R-loops do not accumulate upon MYC activation or UVSSA knockdown. (A) Slot blot to examine S9.6 signal specificity. MCF10A-MYC-ER cells were treated with 500 nM camptothecin (CPT) or vehicle for 48 h. Genomic DNA was treated with vehicle or RNase H1 for 1 h, then purified and spotted onto a membrane and incubated with S9.6 antibody. (B) Slot blot to examine S9.6 signal following MYC induction. MCF10A-MYC-ER cells were simultaneously treated with 500 nM CPT or vehicle and 200 nM 4OHT or vehicle to induce MYC-ER and DNA damage for 48 h. Genomic DNA was purified and spotted onto a membrane and incubated with S9.6 antibody. (C) DRIP-qPCR signal upon MYC deregulation and UVSSA down-regulation. RPL13A and EGR1 are known R-loop rich loci, while MYADM- represents a negative control. Error bars represent SEM (n = 3). (D) Slot blot to examine S9.6 levels following MYC induction and UVSSA knockdown in various cell types.

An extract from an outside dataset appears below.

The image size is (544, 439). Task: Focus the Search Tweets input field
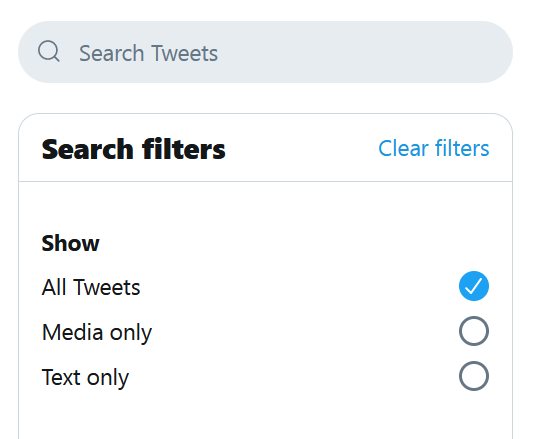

U2OS or 293T cells were transfected with siRNA against UVSSA and pcDNA-MYC-FLAG or empty vector for 48 h. Genomic DNA was isolated and subjected to slot blot analysis and staining with S9.6 antibody. (E) Immunofluorescence visualization of R-loops. U2OS cells were transfected with pcDNA-MYC-FLAG and subjected to immunofluorescence using S9.6 antibody after 48 h (top). The indicated number of cells was analyzed for S9.6 intensity in the nuclei (bottom). (F) Slot blot analysis of genomic DNA using S9.6 antibody. Purified genomic DNA harvested from 293T cells transfected with control siRNA or UVSSA siRNA (clones 9 and 10) and pcDNA3-MYC-FLAG or vector was harvested after 72 h. DNA was treated with RNase H1 or vehicle and spotted on a slot blot, and the membrane was incubated with S9.6 antibody (top). Subsequent to imaging, the membrane was stained with SYBR GOLD and visualized (bottom). IB, immunoblot.